The schema is compatible with [git-pkgs](https://github.com/git-pkgs) databases. The proxy adds the `artifacts` and `vulnerabilities` tables on top of the shared `packages` and `versions` tables, so both tools can point at the same database.
**Tables:**
```sql
packages (
id INTEGER PRIMARY KEY, -- SERIAL on Postgres
purl TEXT NOT NULL, -- unique, e.g. pkg:npm/lodash
ecosystem TEXT NOT NULL,
name TEXT NOT NULL,
latest_version TEXT,
license TEXT,
description TEXT,
homepage TEXT,
repository_url TEXT,
registry_url TEXT,
supplier_name TEXT,
supplier_type TEXT,
source TEXT,
enriched_at DATETIME,
vulns_synced_at DATETIME,
created_at DATETIME,
updated_at DATETIME
)
-- indexes: purl (unique), (ecosystem, name)
versions (
id INTEGER PRIMARY KEY,
purl TEXT NOT NULL, -- unique, e.g. pkg:npm/lodash@4.17.21
package_purl TEXT NOT NULL, -- FK to packages.purl
license TEXT,
published_at DATETIME,
integrity TEXT, -- subresource integrity hash
yanked INTEGER DEFAULT 0, -- BOOLEAN on Postgres
source TEXT,
enriched_at DATETIME,
created_at DATETIME,
updated_at DATETIME
)
-- indexes: purl (unique), package_purl
artifacts (
id INTEGER PRIMARY KEY,
version_purl TEXT NOT NULL,
filename TEXT NOT NULL,
upstream_url TEXT NOT NULL,
storage_path TEXT, -- null until cached
content_hash TEXT, -- SHA-256
size INTEGER, -- BIGINT on Postgres
content_type TEXT,
fetched_at DATETIME,
hit_count INTEGER DEFAULT 0, -- BIGINT on Postgres
last_accessed_at DATETIME,
created_at DATETIME,
updated_at DATETIME
)
-- indexes: (version_purl, filename) unique, storage_path, last_accessed_at
vulnerabilities (
id INTEGER PRIMARY KEY,
vuln_id TEXT NOT NULL, -- e.g. CVE-2021-1234
ecosystem TEXT NOT NULL,
package_name TEXT NOT NULL,
severity TEXT,
summary TEXT,
fixed_version TEXT,
cvss_score REAL,
"references" TEXT, -- JSON array
fetched_at DATETIME,
created_at DATETIME,
updated_at DATETIME
)
-- indexes: (vuln_id, ecosystem, package_name) unique, (ecosystem, package_name)
```
On PostgreSQL, `INTEGER PRIMARY KEY` becomes `SERIAL`, `DATETIME` becomes `TIMESTAMP`, `INTEGER DEFAULT 0` booleans become `BOOLEAN DEFAULT FALSE`, and size/count columns use `BIGINT`.

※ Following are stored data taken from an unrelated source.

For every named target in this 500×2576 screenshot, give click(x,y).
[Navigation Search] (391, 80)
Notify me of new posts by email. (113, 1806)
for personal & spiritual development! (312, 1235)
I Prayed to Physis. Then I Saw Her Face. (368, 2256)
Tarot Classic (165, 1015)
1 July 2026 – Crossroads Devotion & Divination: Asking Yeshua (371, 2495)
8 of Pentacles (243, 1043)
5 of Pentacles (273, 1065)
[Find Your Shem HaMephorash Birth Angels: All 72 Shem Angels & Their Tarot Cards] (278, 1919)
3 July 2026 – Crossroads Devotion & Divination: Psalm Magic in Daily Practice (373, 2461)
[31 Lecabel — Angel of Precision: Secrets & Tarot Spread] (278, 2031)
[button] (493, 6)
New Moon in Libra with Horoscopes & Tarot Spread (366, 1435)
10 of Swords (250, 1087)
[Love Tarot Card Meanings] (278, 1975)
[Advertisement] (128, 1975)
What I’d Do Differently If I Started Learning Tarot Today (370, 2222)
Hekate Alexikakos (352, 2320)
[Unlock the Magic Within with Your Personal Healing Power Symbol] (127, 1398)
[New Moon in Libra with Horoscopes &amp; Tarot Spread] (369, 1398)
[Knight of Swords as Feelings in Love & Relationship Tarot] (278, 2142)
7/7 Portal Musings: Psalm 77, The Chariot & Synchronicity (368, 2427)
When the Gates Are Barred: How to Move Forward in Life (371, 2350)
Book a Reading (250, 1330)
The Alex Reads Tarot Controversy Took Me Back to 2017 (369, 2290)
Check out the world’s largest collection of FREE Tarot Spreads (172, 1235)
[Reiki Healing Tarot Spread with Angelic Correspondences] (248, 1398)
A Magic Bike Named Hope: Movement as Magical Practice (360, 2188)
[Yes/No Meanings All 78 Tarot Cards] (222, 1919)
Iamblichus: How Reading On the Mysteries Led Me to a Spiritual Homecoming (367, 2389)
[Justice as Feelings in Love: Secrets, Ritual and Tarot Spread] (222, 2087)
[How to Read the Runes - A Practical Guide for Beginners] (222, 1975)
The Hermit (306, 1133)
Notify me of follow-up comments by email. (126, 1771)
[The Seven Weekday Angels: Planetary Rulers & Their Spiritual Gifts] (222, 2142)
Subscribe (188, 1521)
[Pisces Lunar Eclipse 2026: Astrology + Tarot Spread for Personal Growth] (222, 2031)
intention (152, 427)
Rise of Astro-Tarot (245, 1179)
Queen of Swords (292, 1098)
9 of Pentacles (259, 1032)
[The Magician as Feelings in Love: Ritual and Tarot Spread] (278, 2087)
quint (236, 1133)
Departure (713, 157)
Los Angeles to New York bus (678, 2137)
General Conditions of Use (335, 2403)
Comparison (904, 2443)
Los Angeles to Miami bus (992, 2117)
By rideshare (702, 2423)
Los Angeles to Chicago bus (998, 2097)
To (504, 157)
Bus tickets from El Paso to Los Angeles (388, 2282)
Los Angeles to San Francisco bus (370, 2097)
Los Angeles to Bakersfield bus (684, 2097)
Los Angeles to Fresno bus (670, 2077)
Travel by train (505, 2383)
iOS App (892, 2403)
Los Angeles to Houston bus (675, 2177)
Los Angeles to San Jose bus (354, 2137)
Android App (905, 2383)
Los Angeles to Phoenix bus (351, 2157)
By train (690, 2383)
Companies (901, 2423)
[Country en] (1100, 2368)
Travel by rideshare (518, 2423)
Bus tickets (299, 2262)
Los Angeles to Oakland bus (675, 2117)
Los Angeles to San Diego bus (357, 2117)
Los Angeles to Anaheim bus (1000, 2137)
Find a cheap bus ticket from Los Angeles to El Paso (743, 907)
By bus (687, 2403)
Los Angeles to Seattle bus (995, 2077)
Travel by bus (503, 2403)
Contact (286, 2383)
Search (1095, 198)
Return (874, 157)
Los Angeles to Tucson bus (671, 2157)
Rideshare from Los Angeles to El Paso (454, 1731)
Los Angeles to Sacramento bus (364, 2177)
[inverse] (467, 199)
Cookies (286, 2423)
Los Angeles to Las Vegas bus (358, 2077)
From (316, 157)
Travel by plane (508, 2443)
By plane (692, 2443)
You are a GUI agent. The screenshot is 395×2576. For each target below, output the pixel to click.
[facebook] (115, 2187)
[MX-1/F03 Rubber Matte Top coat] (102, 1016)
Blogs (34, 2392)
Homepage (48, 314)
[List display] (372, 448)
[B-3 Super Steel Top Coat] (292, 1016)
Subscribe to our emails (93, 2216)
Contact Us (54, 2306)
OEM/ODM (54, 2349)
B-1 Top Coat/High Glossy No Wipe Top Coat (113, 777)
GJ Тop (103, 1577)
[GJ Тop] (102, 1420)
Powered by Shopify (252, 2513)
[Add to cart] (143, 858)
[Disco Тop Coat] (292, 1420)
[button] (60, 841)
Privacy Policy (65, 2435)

The `MigrateSchema()` function handles backward compatibility with older git-pkgs databases by adding missing columns via `ALTER TABLE` as needed.
**Key operations:**
- `GetPackageByPURL()` - Look up package by PURL
- `GetVersionByPURL()` - Look up version by PURL
- `GetArtifact()` - Look up artifact by version + filename
- `UpsertPackage/Version/Artifact()` - Insert or update records
- `RecordArtifactHit()` - Increment hit counter, update access time
- `GetLeastRecentlyUsedArtifacts()` - For cache eviction
- `SearchPackages()` - Full-text search across cached packages
### `internal/storage`
File storage abstraction. Current implementation uses local filesystem.
**Interface:**
```go
type Storage interface {
Store(ctx, path, reader) (size, hash, error)
Open(ctx, path) (io.ReadCloser, error)
Exists(ctx, path) (bool, error)
Delete(ctx, path) error
Size(ctx, path) (int64, error)
UsedSpace(ctx) (int64, error)
}
```
**Filesystem implementation:**
- Stores files in nested directories: `{ecosystem}/{name}/{version}/{filename}`
- Atomic writes using temp file + rename
- Computes SHA256 hash during write
- Cleans up empty parent directories on delete
**Path structure:**
```
cache/artifacts/
├── npm/
│ ├── lodash/
│ │ └── 4.17.21/
│ │ └── lodash-4.17.21.tgz
│ └── @babel/
│ └── core/
│ └── 7.23.0/
│ └── core-7.23.0.tgz
└── cargo/
└── serde/
└── 1.0.193/
└── serde-1.0.193.crate
```
### `internal/upstream`
Fetches artifacts from upstream registries.
**Fetcher:**
- HTTP client with configurable timeout (5 min default for large artifacts)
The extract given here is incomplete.